Cardiac fibroblast-derived microRNA passenger strand-enriched exosomes mediate cardiomyocyte hypertrophy.

In response to stress, the heart undergoes extensive cardiac remodeling that results in cardiac fibrosis and pathological growth of cardiomyocytes (hypertrophy), which contribute to heart failure. Alterations in microRNA (miRNA) levels are associated with dysfunctional gene expression profiles associated with many cardiovascular disease conditions; however, miRNAs have emerged recently as paracrine signaling mediators. Thus, we investigated a potential paracrine miRNA crosstalk between cardiac fibroblasts and cardiomyocytes and found that cardiac fibroblasts secrete miRNA-enriched exosomes. Surprisingly, evaluation of the miRNA content of cardiac fibroblast-derived exosomes revealed a relatively high abundance of many miRNA passenger strands ("star" miRNAs), which normally undergo intracellular degradation. Using confocal imaging and coculture assays, we identified fibroblast exosomal-derived miR-21_3p (miR-21*) as a potent paracrine-acting RNA molecule that induces cardiomyocyte hypertrophy. Proteome profiling identified sorbin and SH3 domain-containing protein 2 (SORBS2) and PDZ and LIM domain 5 (PDLIM5) as miR-21* targets, and silencing SORBS2 or PDLIM5 in cardiomyocytes induced hypertrophy. Pharmacological inhibition of miR-21* in a mouse model of Ang II-induced cardiac hypertrophy attenuated pathology. These findings demonstrate that cardiac fibroblasts secrete star miRNA-enriched exosomes and identify fibroblast-derived miR-21* as a paracrine signaling mediator of cardiomyocyte hypertrophy that has potential as a therapeutic target.

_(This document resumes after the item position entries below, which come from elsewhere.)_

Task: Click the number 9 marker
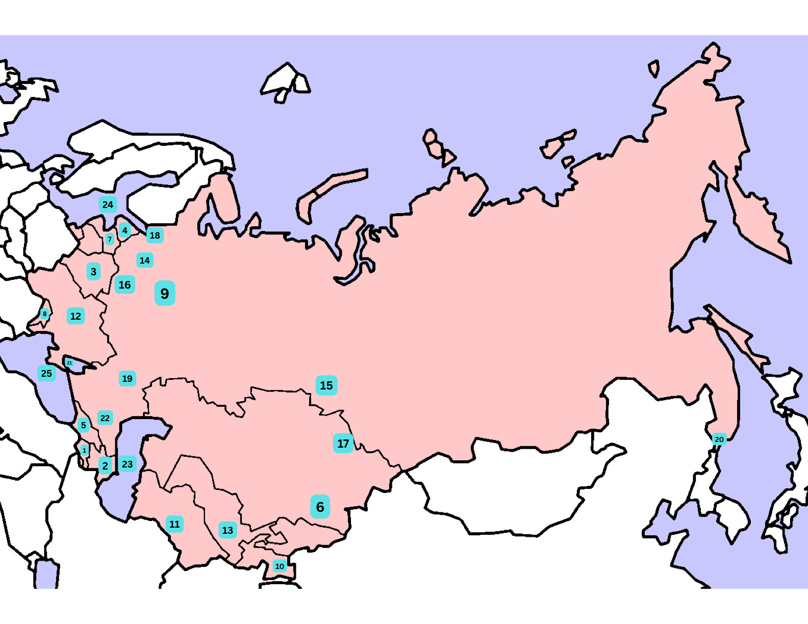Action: (x=165, y=293)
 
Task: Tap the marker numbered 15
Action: (x=326, y=385)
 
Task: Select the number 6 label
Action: (x=320, y=507)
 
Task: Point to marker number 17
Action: (x=343, y=444)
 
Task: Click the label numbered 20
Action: (x=719, y=439)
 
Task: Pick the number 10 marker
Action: (x=280, y=566)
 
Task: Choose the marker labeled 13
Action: (x=228, y=530)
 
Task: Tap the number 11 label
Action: (x=174, y=524)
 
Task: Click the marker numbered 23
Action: (x=128, y=464)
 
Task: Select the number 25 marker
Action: (x=46, y=373)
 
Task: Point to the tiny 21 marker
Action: (x=69, y=362)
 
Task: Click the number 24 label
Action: (x=108, y=204)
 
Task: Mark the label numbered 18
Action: (x=155, y=235)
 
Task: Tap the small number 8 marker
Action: (x=44, y=314)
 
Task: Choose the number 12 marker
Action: (x=75, y=316)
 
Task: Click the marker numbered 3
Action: (x=93, y=272)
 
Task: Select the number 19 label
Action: (x=128, y=378)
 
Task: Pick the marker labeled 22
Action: (x=105, y=418)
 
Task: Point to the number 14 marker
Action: (x=145, y=261)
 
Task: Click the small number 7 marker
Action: (x=109, y=239)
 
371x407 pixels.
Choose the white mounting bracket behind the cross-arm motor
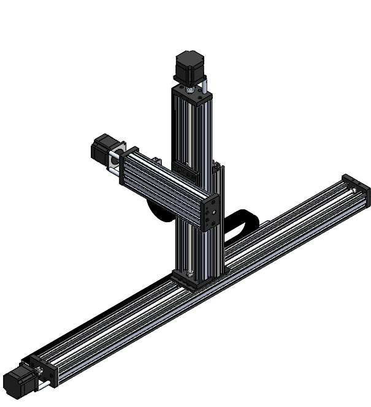[x=113, y=160]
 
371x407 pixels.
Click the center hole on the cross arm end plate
[x=210, y=214]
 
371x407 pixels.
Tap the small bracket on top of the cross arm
[x=156, y=160]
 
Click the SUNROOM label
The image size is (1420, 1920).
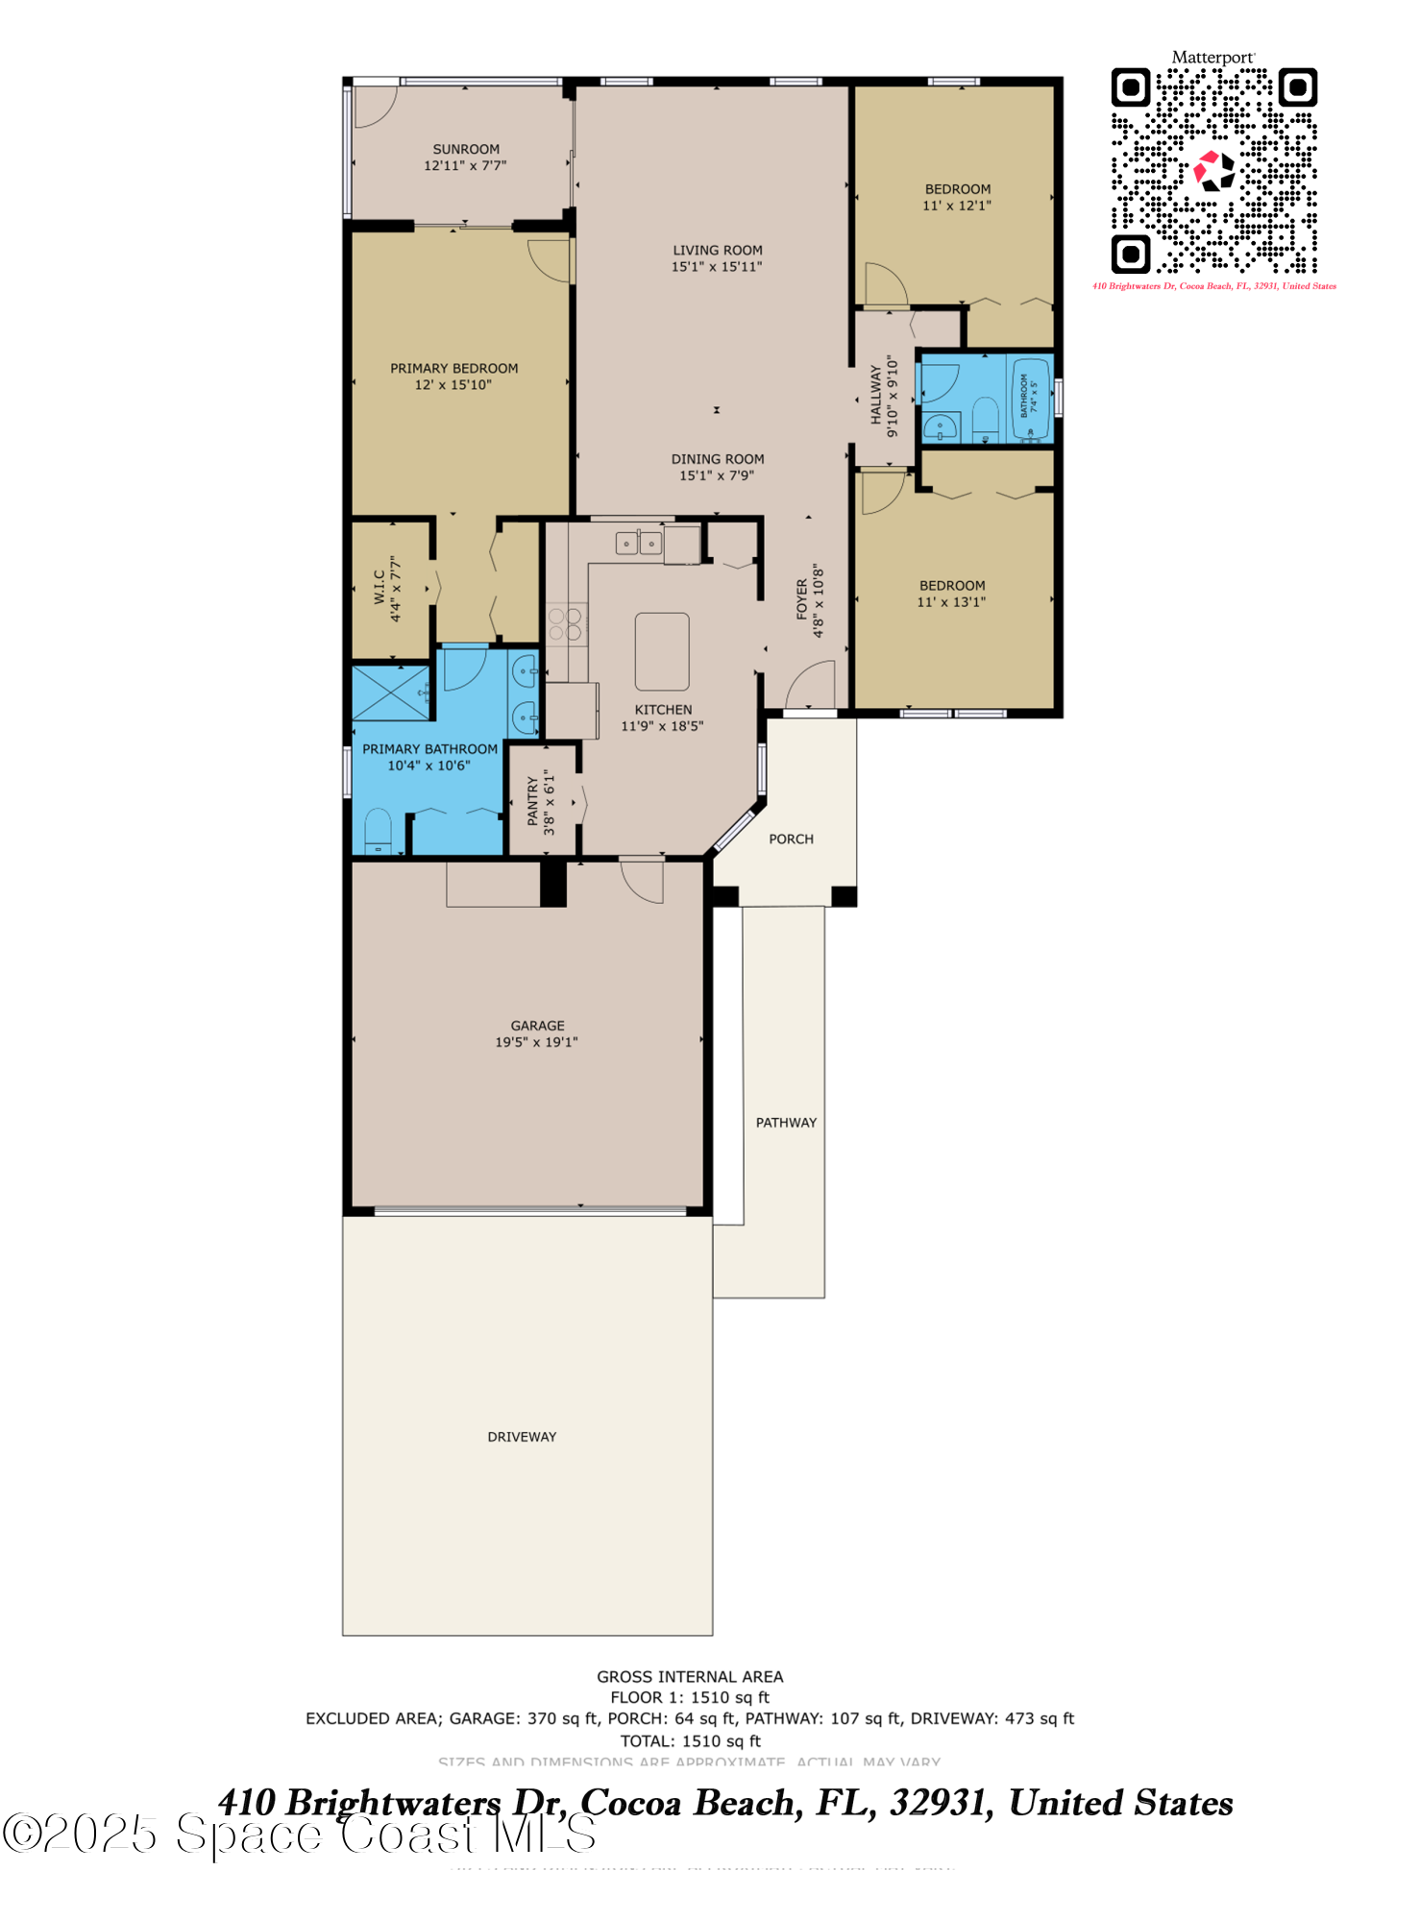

The miRNA-212/132 family regulates both cardiac hypertrophy and cardiomyocyte autophagy.

Pathological growth of cardiomyocytes (hypertrophy) is a major determinant for the development of heart failure, one of the leading medical causes of mortality worldwide. Here we show that the microRNA (miRNA)-212/132 family regulates cardiac hypertrophy and autophagy in cardiomyocytes. Hypertrophic stimuli upregulate cardiomyocyte expression of miR-212 and miR-132, which are both necessary and sufficient to drive the hypertrophic growth of cardiomyocytes. MiR-212/132 null mice are protected from pressure-overload-induced heart failure, whereas cardiomyocyte-specific overexpression of the miR-212/132 family leads to pathological cardiac hypertrophy, heart failure and death in mice. Both miR-212 and miR-132 directly target the anti-hypertrophic and pro-autophagic FoxO3 transcription factor and overexpression of these miRNAs leads to hyperactivation of pro-hypertrophic calcineurin/NFAT signalling and an impaired autophagic response upon starvation. Pharmacological inhibition of miR-132 by antagomir injection rescues cardiac hypertrophy and heart failure in mice, offering a possible therapeutic approach for cardiac failure.